Despite losing ends Chris Walker and Gerald Williams to graduation and not exactly replacing them with ready-made bodies for 2011, UT's defensive line has been a source of cautious optimism throughout August.
The consistent pressure brought by UT's four-man front, which simply wasn't there in 2010 unless linebackers were involved, was brought up by Dooley after all three of UT's scrimmages.
Players such as Smith and defensive tackle Malik Jackson are expected to anchor the unit. Fifth-year senior Ben Martin, back from his second Achilles tendon tear since posting 3.5 sacks in 2009, has been one of the best comeback stories in the SEC. Willie Bohannon (for his pass-rushing abilities) and Marlon Walls (for run-stuffing situations) each appear to have found a specific role within the unit.
Tack on freshman linebacker Curt Maggitt, who will play defensive end on obvious passing downs when the Vols implement their nickel package, and the Vols appear to be deeper, if nothing else, than last season.
"That's going to help," Dooley said. "We don't have to blitz all the time."
Smith, at the left end position, is expected to be the cornerstone player on the line. A player former defensive line coach Chuck Smith once described as a future NFL first-round draft pick, Smith never started as a freshman, but he picked up valuable snaps throughout the year and finished with two sacks.
Even in those two moments, Smith immediately noticed what kind of impact he had on the rest of the game.
"The offense is totally affected," Smith said. "The quarterback doesn't make as clear of decisions as once before.
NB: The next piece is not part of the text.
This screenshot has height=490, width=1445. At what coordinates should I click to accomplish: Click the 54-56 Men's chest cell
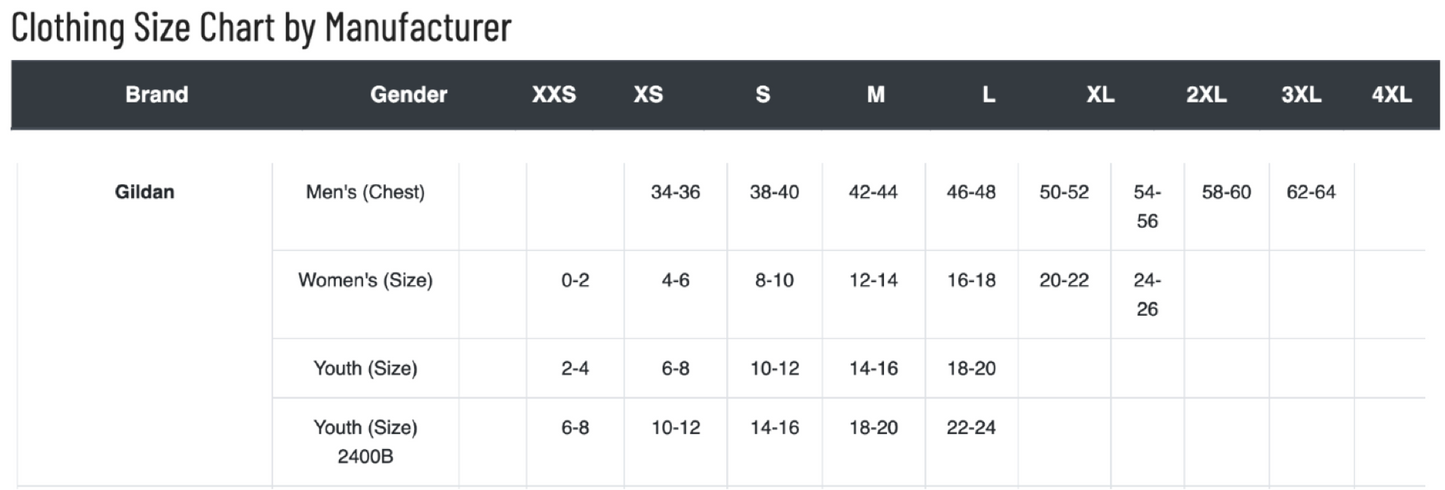click(x=1147, y=207)
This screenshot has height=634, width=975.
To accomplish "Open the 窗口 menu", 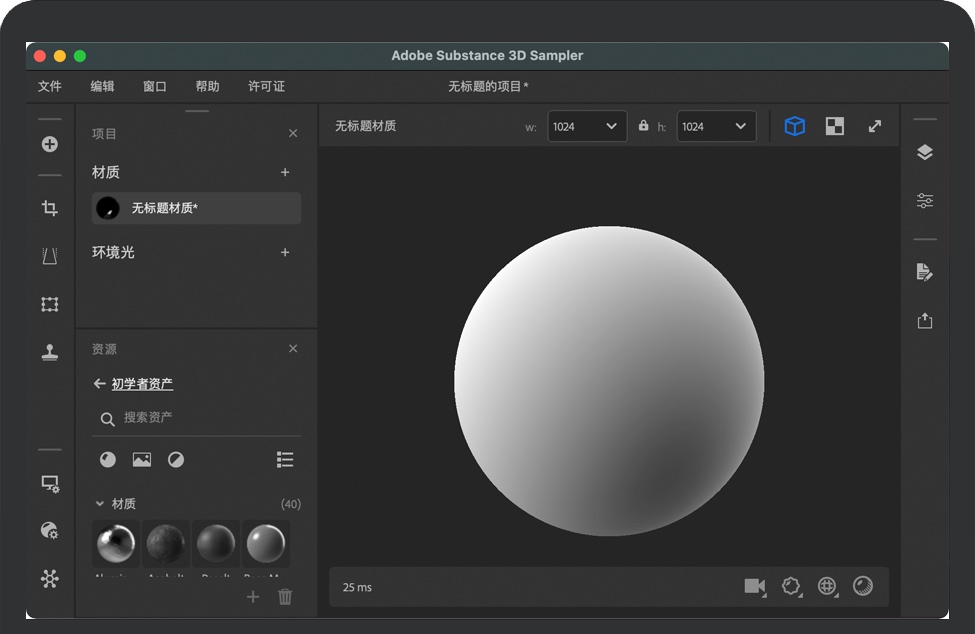I will [x=155, y=86].
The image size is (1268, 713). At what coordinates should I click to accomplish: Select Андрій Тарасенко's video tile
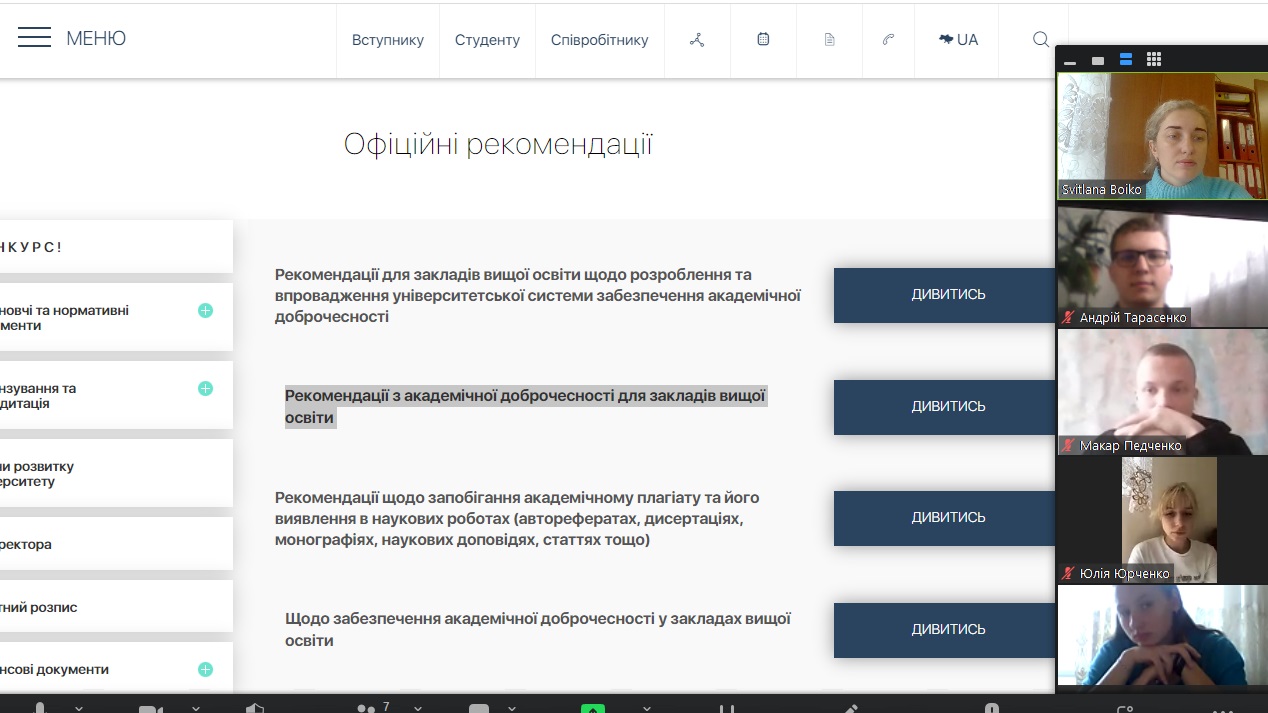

You can definitely tell he's more hesitant in the pocket, he's not that much more likely to scramble and things like that. He's easily going to cough up the ball."
Smith's sack goal for himself and his fellow defensive linemen is a modest 15, which is five fewer than what UT's front four mustered last year.
Of course, that final sack tally won't tell the complete story.
"Everybody's getting really good," Smith said. "We have a lot of good outside rushers we can rotate. That's always a good thing.
"That keeps fresh bodies on the field and keeps pressure on the quarterback so he's not sitting back there and just picking us off."